[Lines excerpted from a collection]
------------
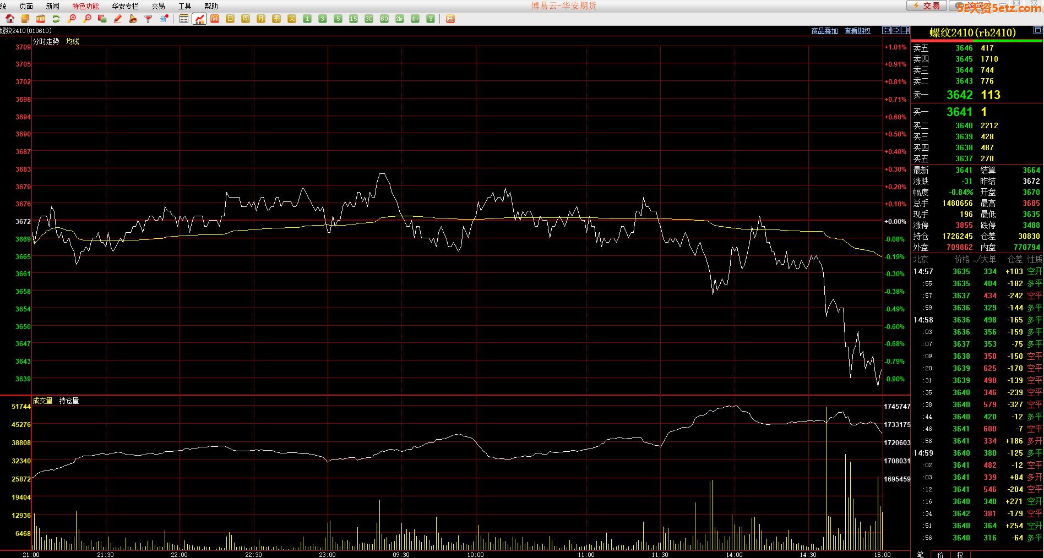Switch to the 价 tab at bottom
Screen dimensions: 1044x558
tap(940, 554)
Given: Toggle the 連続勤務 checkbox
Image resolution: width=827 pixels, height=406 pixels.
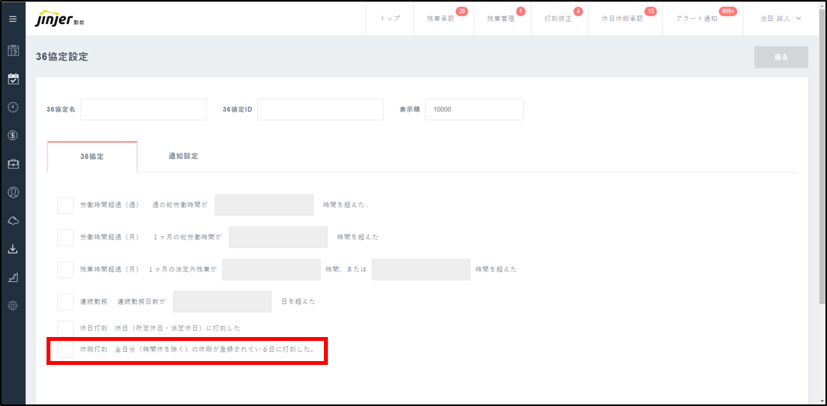Looking at the screenshot, I should coord(66,301).
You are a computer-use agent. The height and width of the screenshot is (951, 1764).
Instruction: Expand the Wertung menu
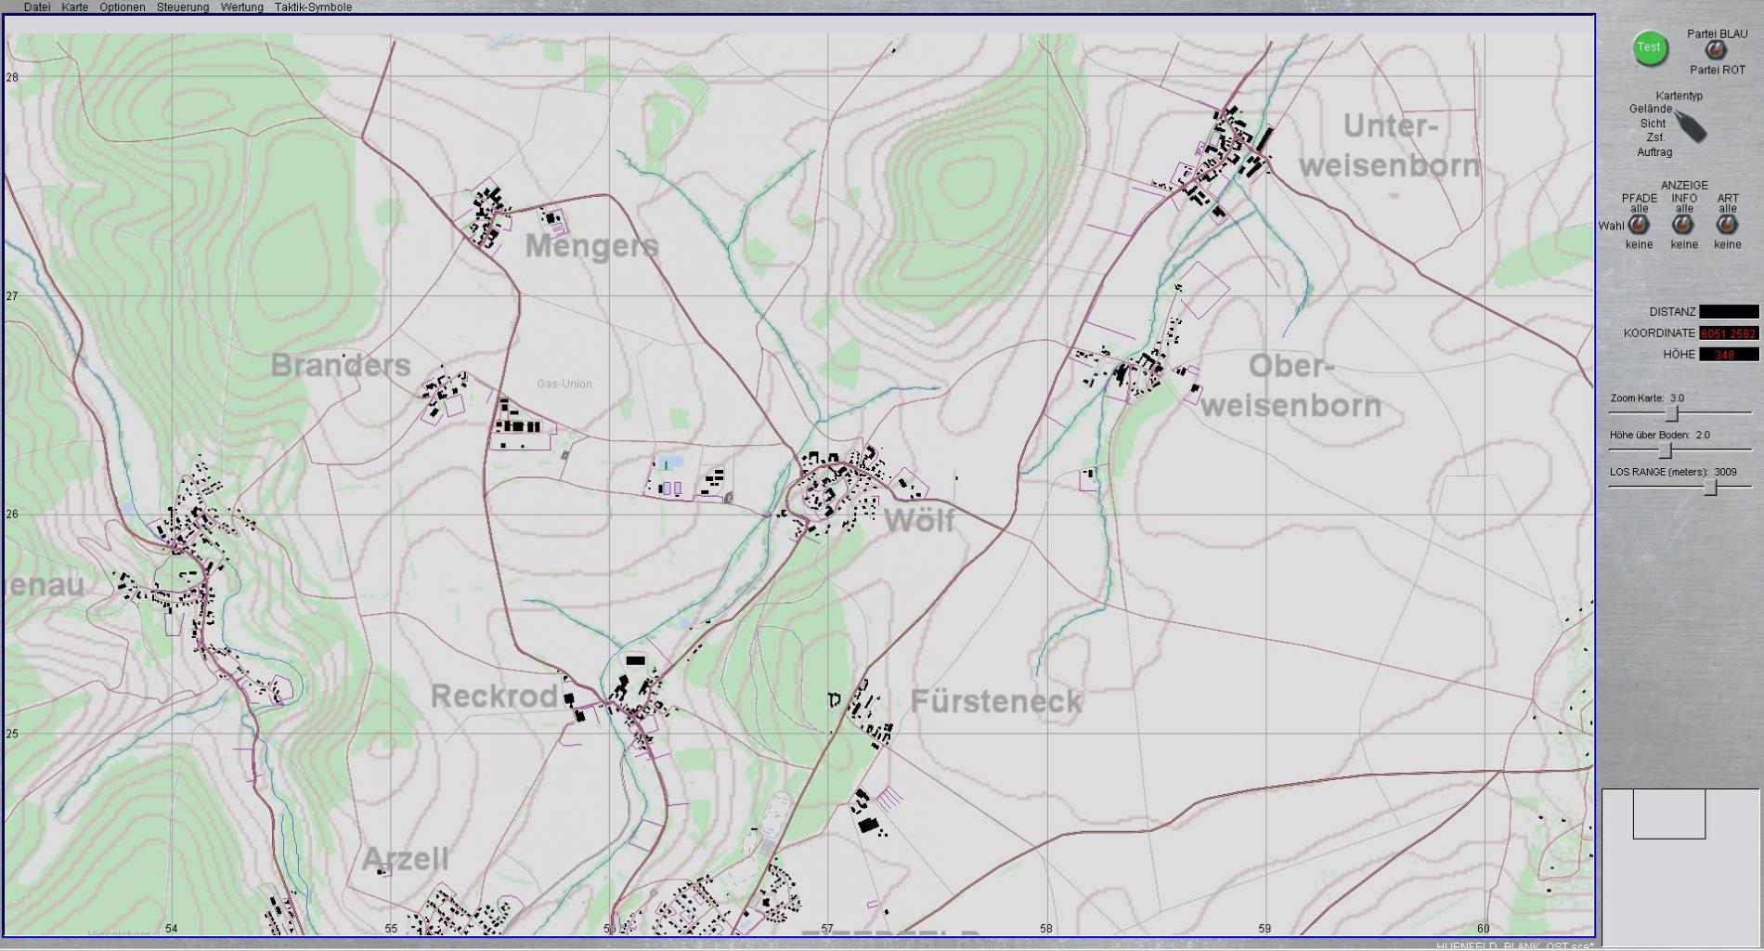[x=241, y=7]
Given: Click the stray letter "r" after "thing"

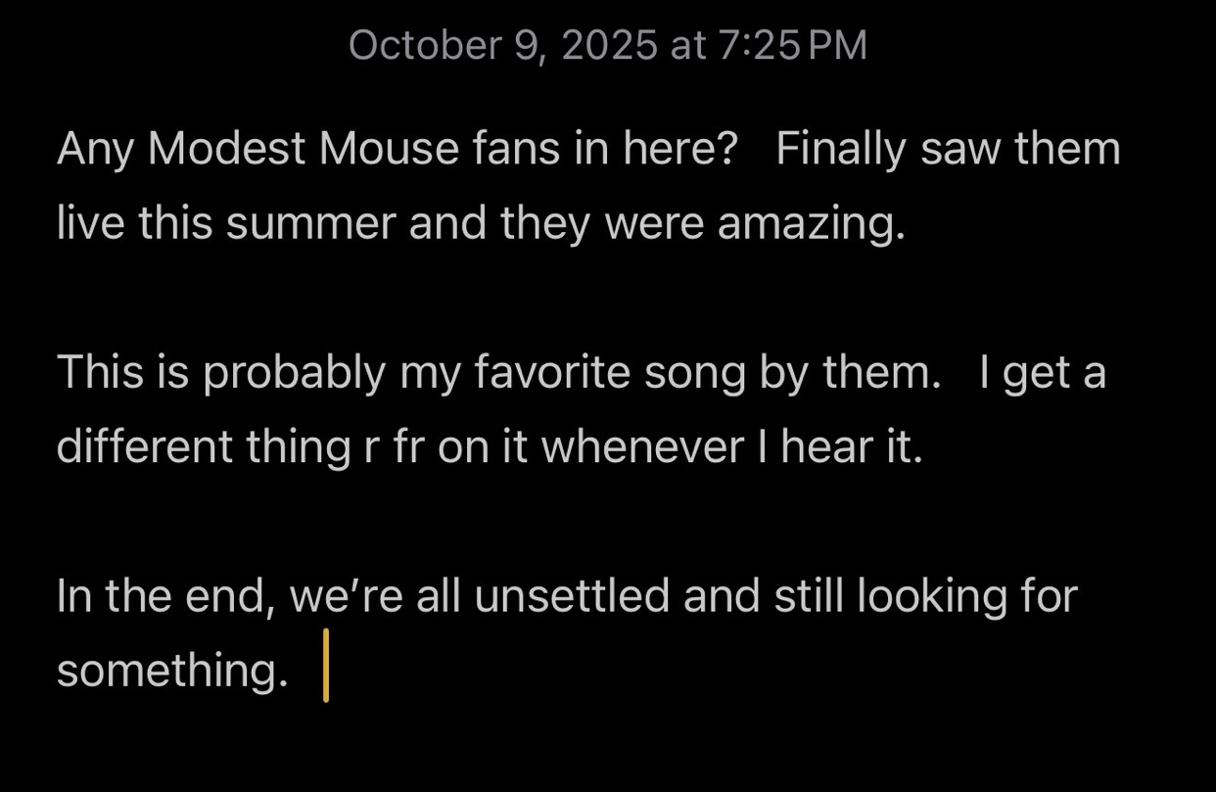Looking at the screenshot, I should click(x=365, y=449).
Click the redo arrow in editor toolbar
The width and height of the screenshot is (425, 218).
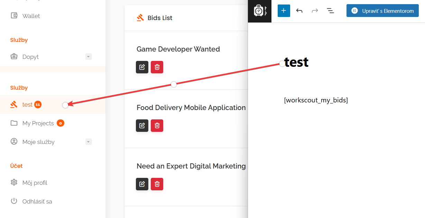pos(315,11)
------------
> [Goal] Please echo all of the lines above verbatim, leaving the pictures out.

> [Completed exercise]
Switch to the 价 tab at bottom
Screen dimensions: 1044x558
tap(940, 554)
Given: Toggle the 連続勤務 checkbox
Image resolution: width=827 pixels, height=406 pixels.
Looking at the screenshot, I should coord(66,301).
You are a computer-use agent. The height and width of the screenshot is (951, 1764).
Instruction: Expand the Wertung menu
[x=241, y=7]
Given: Click the stray letter "r" after "thing"

Looking at the screenshot, I should click(x=365, y=449).
Click the redo arrow in editor toolbar
The width and height of the screenshot is (425, 218).
pos(315,11)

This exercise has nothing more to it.